Introduction
- Individual data silos
- Intra and inter connected/linked data
- Links are typed: relation between two entities can be indicated
- Huge amount of data is generated continuously
- How can data be reused easily?
- How can we enable discovery of relevant data?
- How can we enable applications to integrate data from multiple sources?
- Linked Data helps in discovering, accessing, integrating, and using data
- WWW helps in connecting and consuming documents. Through Linked Data, it can also help in connecting and consuming data
- Rationale for Linked Data
- Structured data enables sophisticated processing
- Hyperlinks connect distributed data
- Makes the data discoverable
- From data islands to a global data space
- RDF links things, not just documents
- RDF links are typed
- Web of Data (analogous to Web of documents)
Principles of Linked Data
- Linked Data refers to a set of best practices/principles for publishing and interlinking structured data on the Web
- These principles were introduced by Tim Berners-Lee
- Linked Data principles
- Use URIs as names for things
- Use HTTP URIs, so that people can look up those names (make URIs dereferenceable)

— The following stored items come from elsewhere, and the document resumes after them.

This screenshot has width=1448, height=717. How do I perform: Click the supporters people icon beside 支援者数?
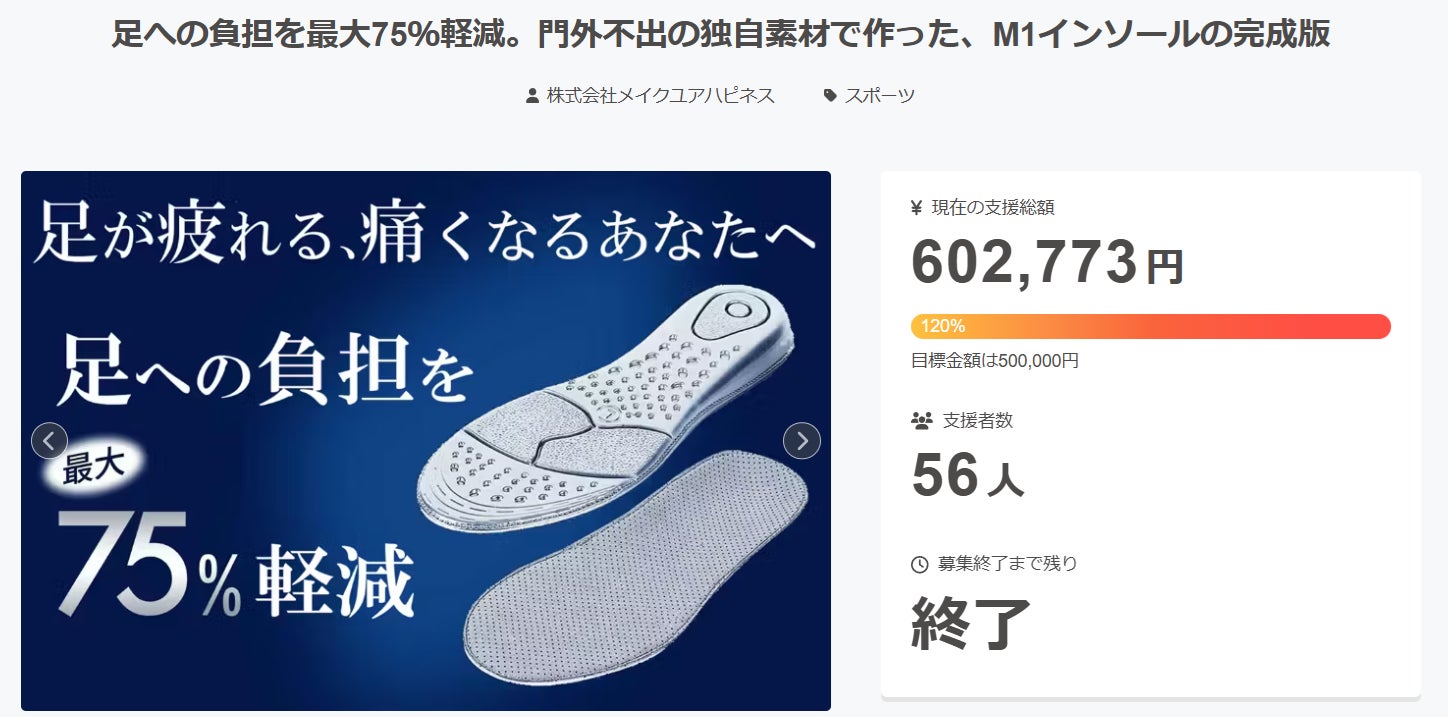pos(921,421)
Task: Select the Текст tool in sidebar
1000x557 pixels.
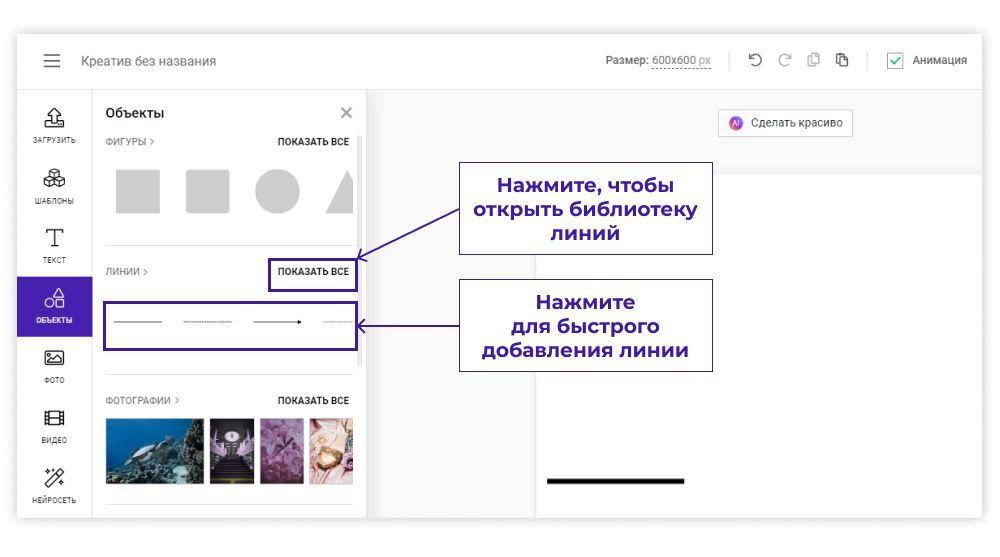Action: pyautogui.click(x=54, y=246)
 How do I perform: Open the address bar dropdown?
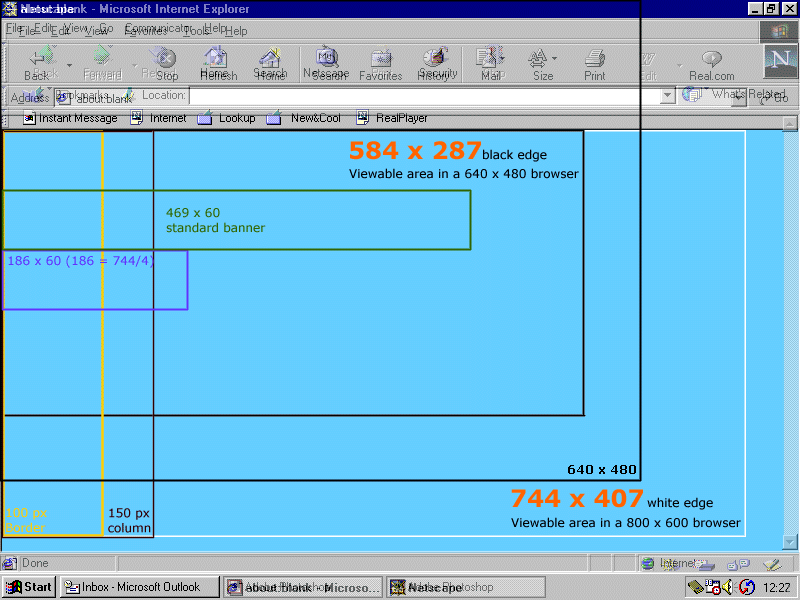(665, 96)
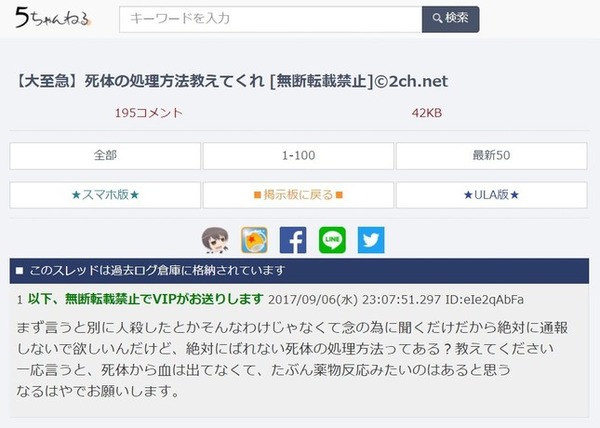Show the 最新50 latest posts
Image resolution: width=600 pixels, height=428 pixels.
click(491, 156)
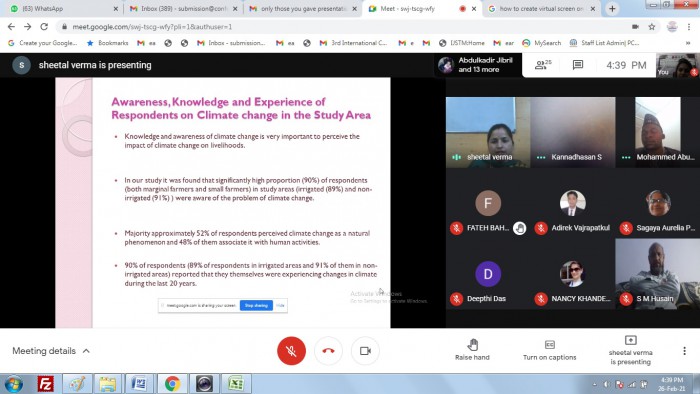
Task: Bookmark this page with star icon
Action: click(x=652, y=27)
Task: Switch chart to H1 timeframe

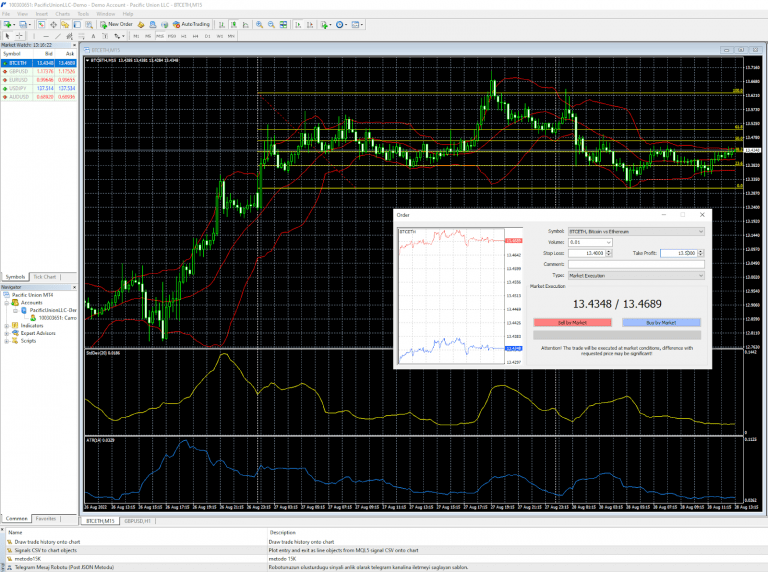Action: [184, 35]
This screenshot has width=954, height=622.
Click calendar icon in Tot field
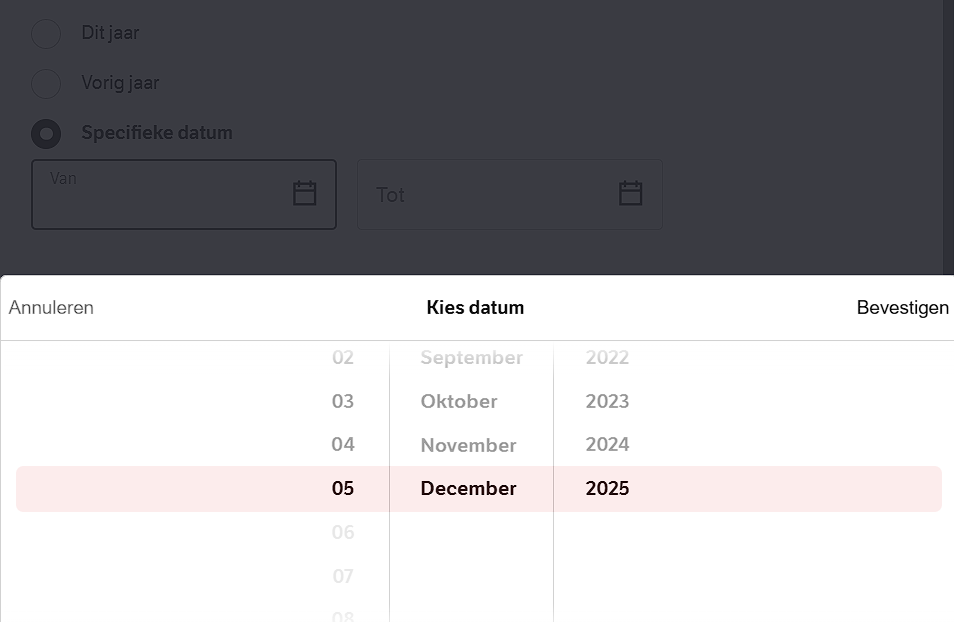point(630,194)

- When someone looks up a URI, provide useful information, using the standards (RDF, SPARQL)
- Include links to other URIs, so that they can discover more things
Naming Things using URIs
- Resources (real-world entities, abstract concepts) need to be uniquely identified
- HTTP URIs is a good mechanism to identify resources
- They provide a simple mechanism to create globally unique identifiers
- They provide a means of accessing the identified entity
Make URIs Defererenceable
- HTTP clients can look up the URI and retrieve the resource's description
- Content negotiation
- HTTP clients can include in their headers what type of description they are looking for
- HTML description is for human consumption
- RDF description is for machine consumption
- Two strategies can be used make URIs: 303 URIs and Hash URIs
Make URIs Defererenceable
- 303 URIs
- Client performs a HTTP GET on a URI. It indicates either Accept: application/rdf+xml or Accept: text/html in the header
- Server responds with a HTTP 303 See Other response that includes the URI of the resource in requested format
- Client performs HTTP GET on this URI
- Server responds with the document and 200 OK
Make URIs Defererenceable
- Hash URIs
- 303 URIs requires two HTTP requests. Hash URIs avoids that.

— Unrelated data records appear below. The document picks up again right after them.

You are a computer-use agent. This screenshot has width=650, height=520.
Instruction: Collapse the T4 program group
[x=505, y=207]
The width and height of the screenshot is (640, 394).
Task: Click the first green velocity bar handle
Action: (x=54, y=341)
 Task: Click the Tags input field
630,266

- URIs can have a base part and a fragment identifier (after #)
- http://biglynx.co.uk/vocab/sme#Team
- Client removes the fragment identifier (HTTP protocol requirement) and sends rest of the URI to the server
- Server returns the details of all the fragment identifiers
- So client might end up with large number of triples that it is not interested in
Provide Useful RDF Information
- When publishing Linked Data on the Web, data is represented in the form of RDF
- The two most commonly used serialization formats when publishing Linked Data are rdf/xml and RDFa
- RDF features that should be best avoided when publishing Linked Data
- RDF reification: querying becomes cumbersome
- RDF collections: querying becomes cumbersome
- Blank nodes: they have local scope
Include Links to Other Things
- Include external RDF links to other data sources so that data islands can be transformed into global, interconnected data space
- There are three important types of RDF links
- Relationship Links: they point to related things in other data sources
- Identity Links: they point to URI aliases
- Vocabulary Links: they point to the definition of vocabulary terms that are used to represent the data
Summary
- A unifying data model: RDF
- A standardized data access mechanism: HTTP
- Hyperlink-based data discovery: URIs
- Self-descriptive data: shared vocabularies and data descriptions
5 Star Rating Scheme
- One Star: data is available on the web (whatever format), but with an open license
- Two Stars: data is available as machine-readable structured data (e.g., Microsoft Excel instead of a scanned image of a table)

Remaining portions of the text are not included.